PELAKITA.ID – Pernah dengar sebutan hiu paus? Jika netizen yang ditanya, sebagian besar pasti akan bilang sudah, sudah pernah dengar, baca dan lihat di internet.
Di mana saja bisa ditemui? Tersebutlah di Laut Botubarani Gorontalo, di Laut Raja Ampat atau Teluk Cendrawasih. Nama Latin-nya Rhincodon typus atau hiu paus, hiu terbesar di bumi, bukan paus seperti sangkaan sebelumnya.
Terkait ini, beberapa waktu lalu, Dr Syafyudin Yusuf, akademisi dan pakar terumbu karang Universitas Hasanuddin berkabar kalau akan digelar webinar oleh Fakultas Ilmu Kelautan dan Perikanan Unhas terkait hiu paus kaitannya dengan kepariwisataan pasca pandemi.
Berbagi inspirasi via zoom
“Ini terkait masa depan pariwisata kita, kita punya kesempatan besar untuk bahas hiu paus pada aspek kepawiwisataan,” sambut Dr Ipul, begitu sapaannya saat webinar yang digelar 21 Juni 2020.
Hadir pula Prof Jamaluddin Jompa (JJ), pakar ekologi laut Unhas yang juga ketua sekolah pasca sarjana Universitas Hasanuddin.
“Ini pembelajaran, kita bisa menata, meriset semakin bagus. Ini literasi baru,” kata Prof JJ terkait sharing pengalaman para pihak via zoom dan perbincangan terkait dinamika dunia setelah adanya pandemi.
“Literasi baru, adalah tentang planetary hall, tentang planet, bahwa planet ini harus sehat, kalau tidak, maka ekonomi tidak akan berkembang. Virus (Corona) ini adalah bagian dari ketidaksehatan dan ketidakeseimbangan planet. Saat bikin SOP, maka perlu penekanan pada konteks planet ini harus sehat. Hiu paus harus sehat, kalau tidak, dampaknya pada pelaku usaha, pada manusia,” terang Prof JJ.

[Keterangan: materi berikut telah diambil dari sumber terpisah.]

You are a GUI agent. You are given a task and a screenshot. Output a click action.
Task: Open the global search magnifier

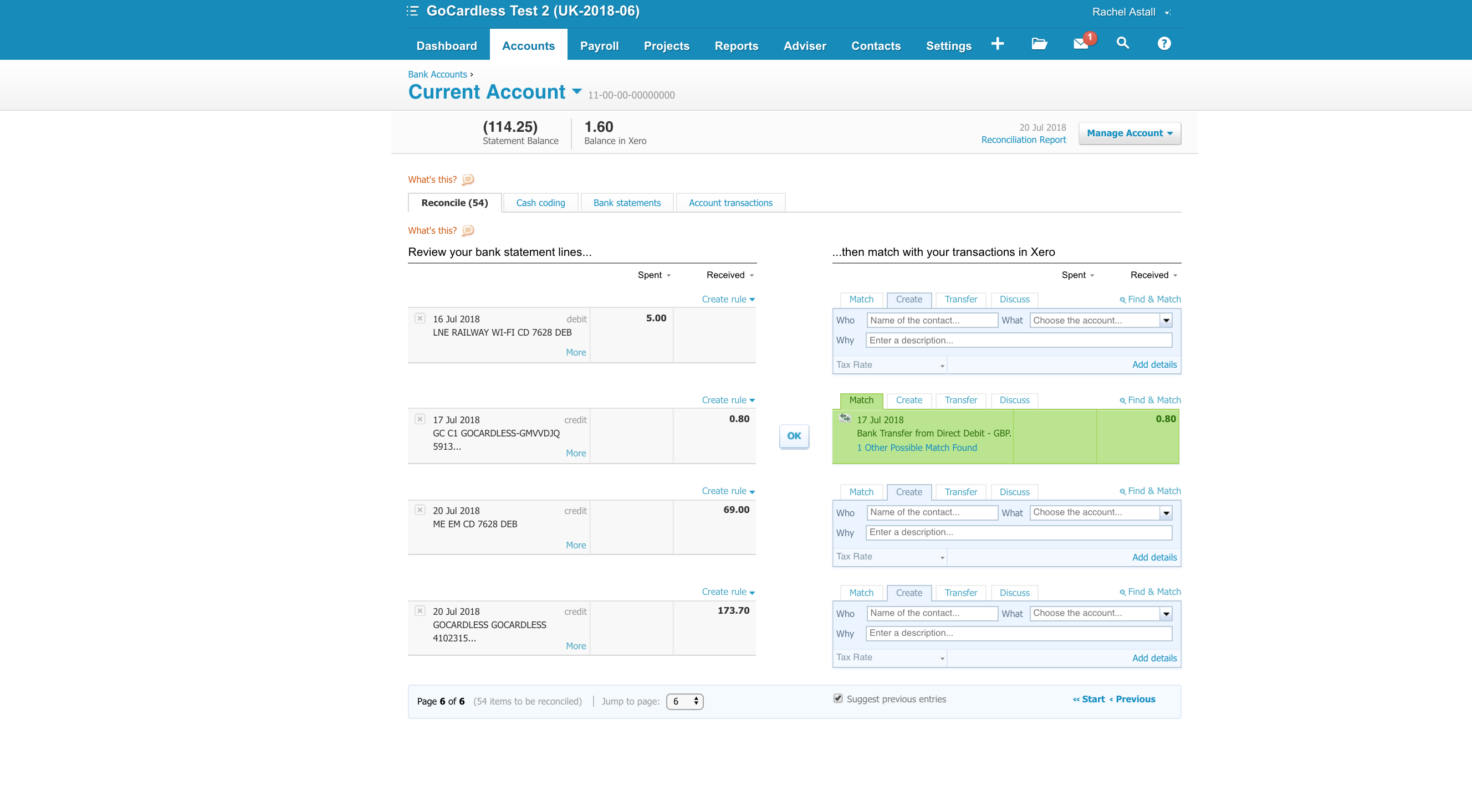[x=1122, y=43]
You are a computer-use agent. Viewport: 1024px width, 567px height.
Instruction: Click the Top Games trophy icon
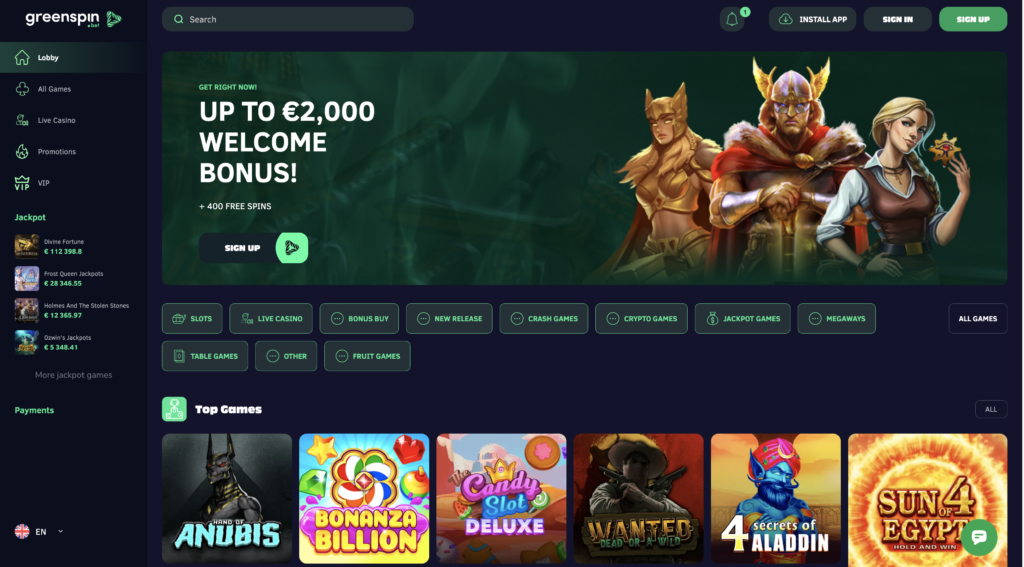coord(174,410)
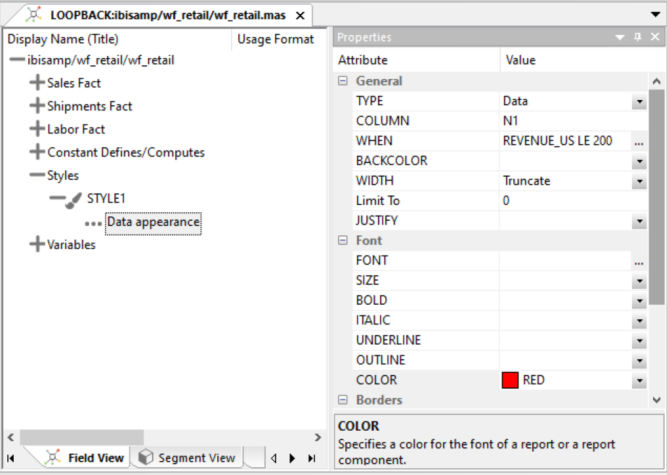
Task: Select the Data appearance tree item
Action: [x=153, y=222]
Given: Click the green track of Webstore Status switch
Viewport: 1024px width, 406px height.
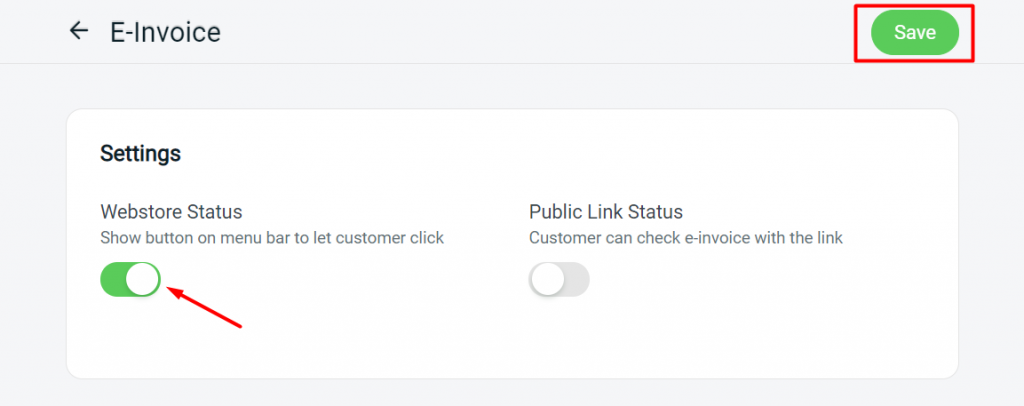Looking at the screenshot, I should [114, 279].
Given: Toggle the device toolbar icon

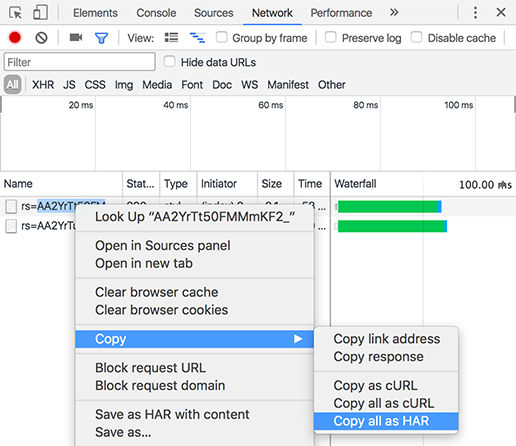Looking at the screenshot, I should tap(40, 13).
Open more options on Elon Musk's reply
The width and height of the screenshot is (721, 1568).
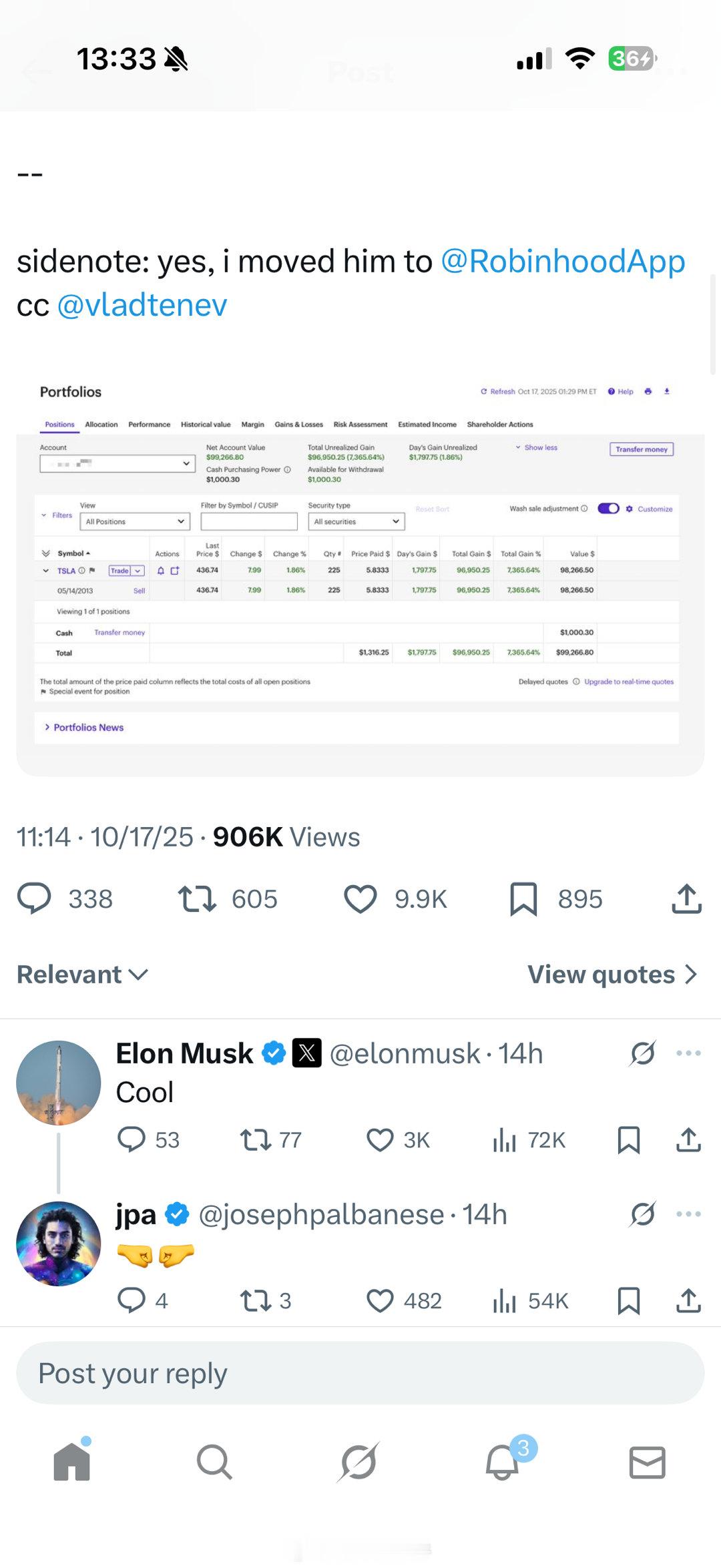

Dia menyatakan bahwa dengan virus ini adalah proses zoonosis, virus dari hewan ke manusia. “Jadi kalau lingkungan atau planet tidak sehat maka akan berisiko. Hiu paus dan obyek wisata ke depan harus semakin baik. Segitiga, mulai ekonomi, sosial dan lingkungan harus seimbang dan memberikan manfaat optimal untuk semuanya termasuk wisata hiu paus,” jelasnya.
“Meski demikian, peraturan tentang pariwisata berkelanjutan seharusnya disampaikan karena hiu paus merupakan jenis ikan dilindungi,” timpal Dr Syafuddin. Ini pula yang menjadi alasan mengapa para pihak, aktivis, pekerja masyarakat tertarik mengikuti webinar ini.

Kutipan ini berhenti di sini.